Hence, experts’ advise individuals to be very careful when using credit cards. Naveen Kukreja, founder and CEO, PaisaBazaar.com, an online marketplace for credit products, says, “Of all the loan products, the credit-card loan is the most expensive when you pay the minimum and roll over credit. Even if you roll credit once, you can get caught in a vicious cycle of payments, which is fully avoidable.
Kukreja advises individuals to set up standing instructions or start an electronic clearing service to pay off the balance in full. This limits the possibility of forgetting to pay, then incurring late charges. And, if individuals are unable to arrange the funds for full payment, he advises speaking to the credit-card-issuing company and trying to convert the outstanding into an equated monthly payment (EMI).
This reduces the interest rate to 18 per cent to 20 per cent, against 30 per cent or more on rolled-over charges.
If individuals are caught deep in credit-card debt, it’s often wiser to take a personal loan and repay the former. One can get a personal loan for a short duration. Here, the interest rate works out around 14 per cent to 20 per cent. This is still cheaper than that on credit-card debt.
Credit-card companies do not convert your entire outstanding amount into an EMI. They offer EMI conversions of certain transactions only. This too, comes with a limit and is offered to people who don’t revolve payments. EMI options vary from banks to banks.
However, if individuals have investments such as fixed deposits, or others such as debt mutual funds, with returns ranging from 6 per cent to 13 per cent, it’s more sensible to break those investments and payoff credit-card dues in full. Says Kukreja of PaisaBazaar.com: “You pay over 40 per cent on credit cards, and get around 6 per cent to 13 per cent on investments. It’s, then, a no-brainer to break off investments, and pay off the debt on a credit card in full as soon as possible.”

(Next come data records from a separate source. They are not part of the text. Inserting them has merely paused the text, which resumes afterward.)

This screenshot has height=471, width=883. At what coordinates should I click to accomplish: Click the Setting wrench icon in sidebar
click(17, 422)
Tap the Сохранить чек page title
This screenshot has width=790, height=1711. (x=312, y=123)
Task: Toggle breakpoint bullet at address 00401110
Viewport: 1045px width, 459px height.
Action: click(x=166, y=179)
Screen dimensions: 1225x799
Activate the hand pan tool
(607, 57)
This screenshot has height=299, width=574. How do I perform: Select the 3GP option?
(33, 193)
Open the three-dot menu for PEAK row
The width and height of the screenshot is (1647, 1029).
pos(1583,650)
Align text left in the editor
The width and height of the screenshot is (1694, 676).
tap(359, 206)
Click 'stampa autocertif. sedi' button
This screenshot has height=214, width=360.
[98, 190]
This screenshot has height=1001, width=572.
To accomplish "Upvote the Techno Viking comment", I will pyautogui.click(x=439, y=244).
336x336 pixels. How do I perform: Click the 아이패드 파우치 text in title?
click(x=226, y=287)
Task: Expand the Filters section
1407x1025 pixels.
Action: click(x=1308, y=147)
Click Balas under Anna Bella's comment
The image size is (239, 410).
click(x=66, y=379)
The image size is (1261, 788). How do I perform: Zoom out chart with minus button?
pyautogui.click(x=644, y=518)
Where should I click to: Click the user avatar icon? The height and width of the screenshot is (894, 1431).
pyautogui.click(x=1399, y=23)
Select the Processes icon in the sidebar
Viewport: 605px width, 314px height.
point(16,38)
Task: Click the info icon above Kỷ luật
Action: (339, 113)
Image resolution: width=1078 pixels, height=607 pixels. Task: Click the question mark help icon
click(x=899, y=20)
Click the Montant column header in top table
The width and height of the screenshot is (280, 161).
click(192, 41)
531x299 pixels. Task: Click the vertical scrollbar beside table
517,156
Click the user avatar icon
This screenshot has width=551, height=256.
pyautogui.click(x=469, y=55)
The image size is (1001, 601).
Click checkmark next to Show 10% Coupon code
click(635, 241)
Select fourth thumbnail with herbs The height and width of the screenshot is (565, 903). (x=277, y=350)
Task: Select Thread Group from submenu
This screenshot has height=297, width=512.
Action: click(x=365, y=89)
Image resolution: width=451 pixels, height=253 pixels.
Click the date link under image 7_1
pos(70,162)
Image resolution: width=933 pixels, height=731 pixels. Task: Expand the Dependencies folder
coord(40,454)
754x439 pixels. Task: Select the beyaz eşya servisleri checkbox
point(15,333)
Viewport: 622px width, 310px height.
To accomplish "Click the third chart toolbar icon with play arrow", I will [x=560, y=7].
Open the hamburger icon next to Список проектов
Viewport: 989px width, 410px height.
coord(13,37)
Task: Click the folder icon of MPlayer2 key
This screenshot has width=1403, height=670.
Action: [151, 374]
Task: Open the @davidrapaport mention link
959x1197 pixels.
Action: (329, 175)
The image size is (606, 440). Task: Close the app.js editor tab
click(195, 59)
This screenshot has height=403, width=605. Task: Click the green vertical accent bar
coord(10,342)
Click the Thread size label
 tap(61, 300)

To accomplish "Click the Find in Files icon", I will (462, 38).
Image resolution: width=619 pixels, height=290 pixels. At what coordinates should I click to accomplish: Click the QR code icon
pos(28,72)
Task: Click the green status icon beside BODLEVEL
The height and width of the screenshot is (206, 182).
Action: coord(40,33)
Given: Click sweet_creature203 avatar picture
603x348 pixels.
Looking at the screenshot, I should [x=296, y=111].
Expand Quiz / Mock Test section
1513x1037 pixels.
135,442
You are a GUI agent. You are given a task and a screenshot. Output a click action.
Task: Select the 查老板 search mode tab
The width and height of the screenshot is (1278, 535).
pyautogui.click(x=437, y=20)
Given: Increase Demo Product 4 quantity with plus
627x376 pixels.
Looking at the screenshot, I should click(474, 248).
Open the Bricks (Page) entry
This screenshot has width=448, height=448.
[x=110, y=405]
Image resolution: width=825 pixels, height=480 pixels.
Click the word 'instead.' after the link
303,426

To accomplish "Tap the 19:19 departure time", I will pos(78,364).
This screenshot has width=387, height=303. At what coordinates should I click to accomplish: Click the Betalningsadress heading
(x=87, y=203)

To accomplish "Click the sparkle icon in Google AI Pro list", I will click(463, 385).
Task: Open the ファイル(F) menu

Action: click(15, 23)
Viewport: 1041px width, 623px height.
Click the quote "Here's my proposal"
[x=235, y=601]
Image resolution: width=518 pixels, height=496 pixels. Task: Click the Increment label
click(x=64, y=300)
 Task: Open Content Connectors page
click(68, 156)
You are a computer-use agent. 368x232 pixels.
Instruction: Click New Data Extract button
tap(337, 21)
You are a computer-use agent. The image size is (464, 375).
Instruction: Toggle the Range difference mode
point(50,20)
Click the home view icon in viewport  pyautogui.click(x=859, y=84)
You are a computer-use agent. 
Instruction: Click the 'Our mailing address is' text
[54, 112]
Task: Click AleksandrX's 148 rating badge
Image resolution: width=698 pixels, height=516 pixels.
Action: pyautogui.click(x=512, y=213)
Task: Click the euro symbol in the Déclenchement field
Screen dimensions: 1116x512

Another thing individuals should take note of is that banks can change interest rates depending on the outstanding amount. If you have defaulted on your credit-card payment, banks could raise the interest rate on the amount. However, if you do not use the revolving-credit facility, banks will charge you a lower interest rate. But, remember, that individuals who do not revolve credit will not gain anything from a lower rate.
Says Kukreja, “Whatever the interest rate, whether 2.5 per cent or 3.5 per cent per month, it is still very, very high. Therefore, one should be absolutely careful about revolving credit dues.”
How The Credit Sours
Credit card debt is the costliest form of debt in the hands of individuals
When late payment and other fees are added, interest costs can soar up to over 60% per annum
Once you begin to rollover higher sums, it can take years together to repay the amount
No financial investment gives return of 60%, hence breaking investments to pay off dues in full is a no-brainer
How To Use Cards
Credit cards offer a 45-day repayment period, which individuals can use
Investing this float into liquid funds can provide additional returns for individuals
Cards offer reward points for purchases, etc, but some reward schemes are petty
A larger card-spend on high-end cards is rewarded with hotel vouchers, airline coupons, etc.